Hi everyone,
We have previously merged support for configuring transforms across
languages. Please see Cham's summary on the discussion [1]. There is
also a design document [2].
Subsequently, we've added wrappers for cross-language transforms to the
Python SDK, i.e. GenerateSequence, ReadFromKafka, and there is a pending
PR [1] for WriteToKafka. All of them utilize Java transforms via
cross-language configuration.
That is all pretty exciting :)
We still have some issues to solve, one being how to stage artifact from
a foreign environment. When we run external transforms which are part of
Beam's core (e.g. GenerateSequence), we have them available in the SDK
Harness. However, when they are not (e.g. KafkaIO) we need to stage the
necessary files.
For my PR [3] I've naively added ":beam-sdks-java-io-kafka" to the SDK
Harness which caused dependency problems [4]. Those could be resolved
but the bigger question is how to stage artifacts for external
transforms programmatically?
Heejong has solved this by adding a "--jar_package" option to the Python
SDK to stage Java files [5]. I think that is a better solution than
adding required Jars to the SDK Harness directly, but it is not very
convenient for users.
I've discussed this today with Thomas and we both figured that the
expansion service needs to provide a list of required Jars with the
ExpansionResponse it provides. It's not entirely clear, how we determine
which artifacts are necessary for an external transform. We could just
dump the entire classpath like we do in PipelineResources for Java
pipelines. This provides many unneeded classes but would work.

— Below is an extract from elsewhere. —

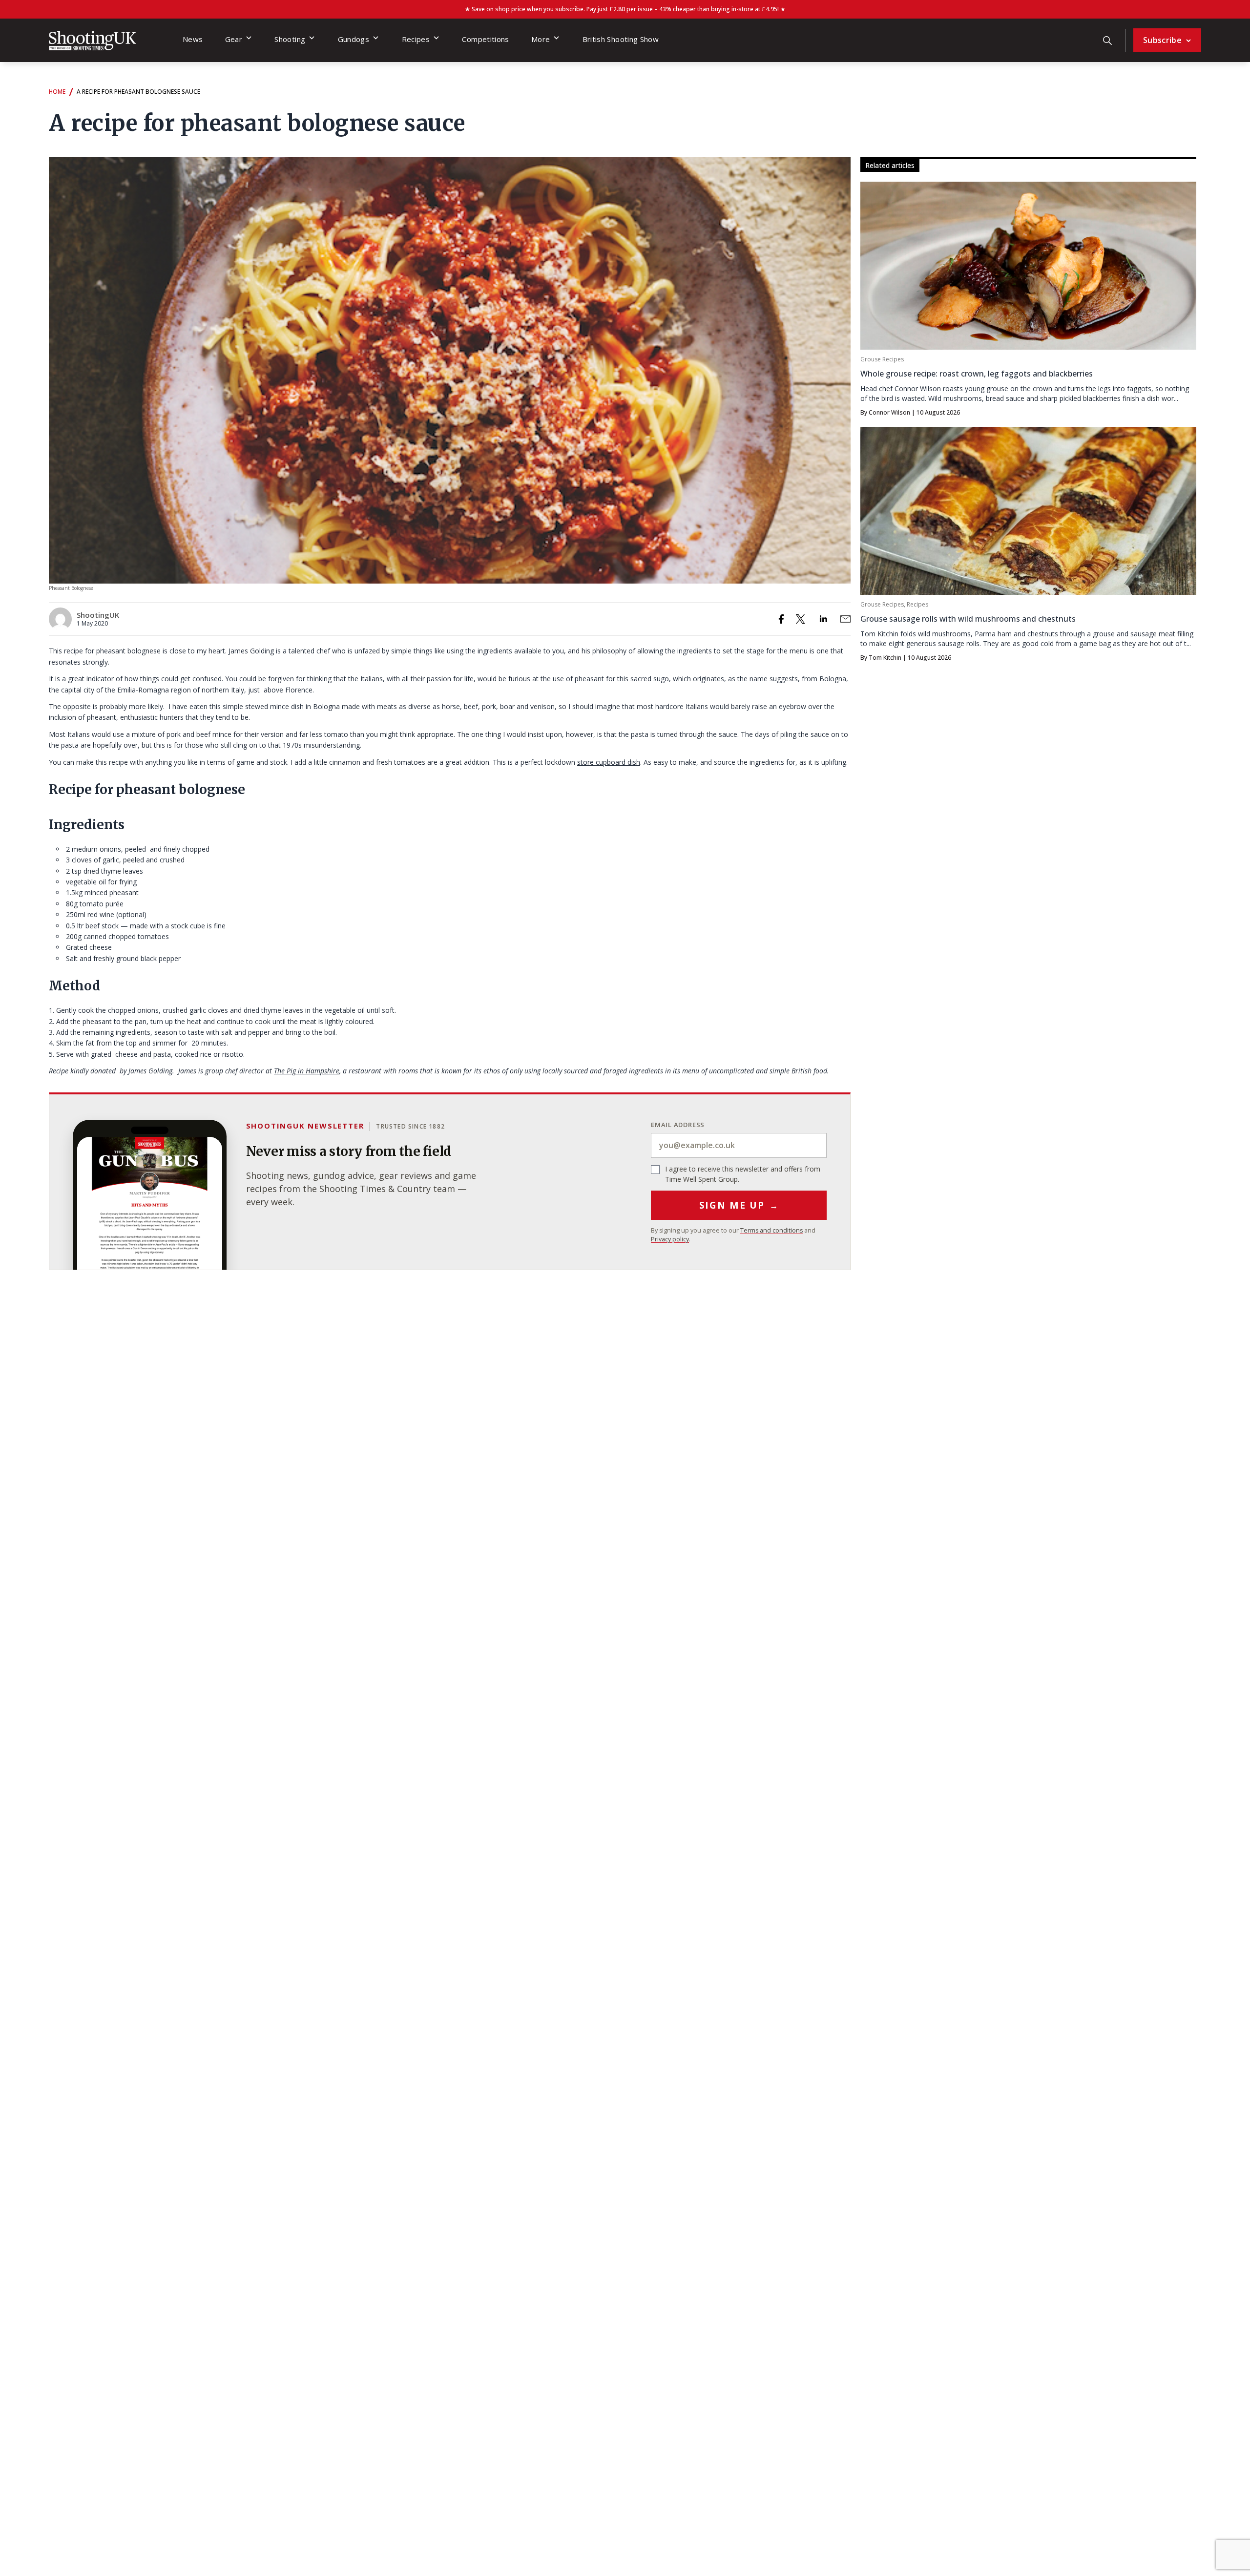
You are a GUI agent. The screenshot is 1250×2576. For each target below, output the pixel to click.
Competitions (485, 39)
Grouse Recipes (882, 359)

Do you think it makes sense for the expansion service to provide the
artifacts? Perhaps you have a better idea how to resolve the staging
problem in cross-language pipelines?
Thanks,
Max
[1]
https://lists.apache.org/thread.html/b99ba8527422e31ec7bb7ad9dc3a6583551ea392ebdc5527b5fb4a67@%3Cdev.beam.apache.org%3E
[2] https://s.apache.org/beam-cross-language-io
[3] https://github.com/apache/beam/pull/8322#discussion_r276336748
[4] Dependency graph for beam-runners-direct-java:
beam-runners-direct-java -> sdks-java-harness -> beam-sdks-java-io-kafka
-> beam-runners-direct-java ... the cycle continues
Beam-runners-direct-java depends on sdks-java-harness due
to the infamous Universal Local Runner. Beam-sdks-java-io-kafka depends
on beam-runners-direct-java for running tests.
[5] https://github.com/apache/beam/pull/8340